(DATA EXCERPTS Opens)
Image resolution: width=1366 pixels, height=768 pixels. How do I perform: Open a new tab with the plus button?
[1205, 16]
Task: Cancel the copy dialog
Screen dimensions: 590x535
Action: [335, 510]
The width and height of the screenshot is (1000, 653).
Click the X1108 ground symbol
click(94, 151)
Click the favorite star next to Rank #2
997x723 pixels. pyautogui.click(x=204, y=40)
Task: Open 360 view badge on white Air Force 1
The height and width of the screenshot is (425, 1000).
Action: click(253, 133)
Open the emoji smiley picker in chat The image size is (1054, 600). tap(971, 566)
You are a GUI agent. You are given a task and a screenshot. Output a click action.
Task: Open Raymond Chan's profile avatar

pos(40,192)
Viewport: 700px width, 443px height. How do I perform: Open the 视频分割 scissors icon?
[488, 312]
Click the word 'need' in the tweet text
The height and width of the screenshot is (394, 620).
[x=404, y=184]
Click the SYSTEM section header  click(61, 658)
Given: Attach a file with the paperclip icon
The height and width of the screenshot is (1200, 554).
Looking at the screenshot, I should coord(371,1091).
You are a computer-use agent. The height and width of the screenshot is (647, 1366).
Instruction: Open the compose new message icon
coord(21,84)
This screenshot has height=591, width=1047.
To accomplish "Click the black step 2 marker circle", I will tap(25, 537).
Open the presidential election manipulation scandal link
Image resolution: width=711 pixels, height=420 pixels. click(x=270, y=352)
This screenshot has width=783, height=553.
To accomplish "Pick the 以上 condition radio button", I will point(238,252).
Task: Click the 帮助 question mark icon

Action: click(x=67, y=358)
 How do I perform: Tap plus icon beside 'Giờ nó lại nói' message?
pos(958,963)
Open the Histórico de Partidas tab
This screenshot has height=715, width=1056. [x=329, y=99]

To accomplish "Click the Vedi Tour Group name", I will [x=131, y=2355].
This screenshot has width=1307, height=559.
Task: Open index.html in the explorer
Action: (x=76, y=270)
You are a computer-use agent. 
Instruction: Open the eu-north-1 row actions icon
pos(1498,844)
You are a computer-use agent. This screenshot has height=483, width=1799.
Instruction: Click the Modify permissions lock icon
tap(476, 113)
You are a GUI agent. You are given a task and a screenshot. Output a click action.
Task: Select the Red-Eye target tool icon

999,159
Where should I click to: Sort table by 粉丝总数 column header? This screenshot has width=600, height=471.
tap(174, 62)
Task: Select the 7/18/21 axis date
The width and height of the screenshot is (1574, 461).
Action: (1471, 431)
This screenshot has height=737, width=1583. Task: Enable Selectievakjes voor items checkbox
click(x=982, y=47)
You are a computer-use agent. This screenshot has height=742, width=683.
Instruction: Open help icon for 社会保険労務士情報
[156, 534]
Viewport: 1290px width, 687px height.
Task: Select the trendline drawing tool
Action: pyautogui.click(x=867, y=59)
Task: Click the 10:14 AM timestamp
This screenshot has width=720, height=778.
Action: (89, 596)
(DATA EXCERPTS Closes)
:: TRY IT ::
Search the data and copy each line containing "agent".

:: EXERCISE RESPONSE ::
You are a GUI agent. You are given a task and a screenshot. Output a click action.
You are a computer-use agent. The height and width of the screenshot is (647, 1366).
You are a computer-use agent. 
You are a computer-use agent. This screenshot has height=483, width=1799.
You are a GUI agent. You are given a task and a screenshot. Output a click action.
You are a computer-use agent. This screenshot has height=742, width=683.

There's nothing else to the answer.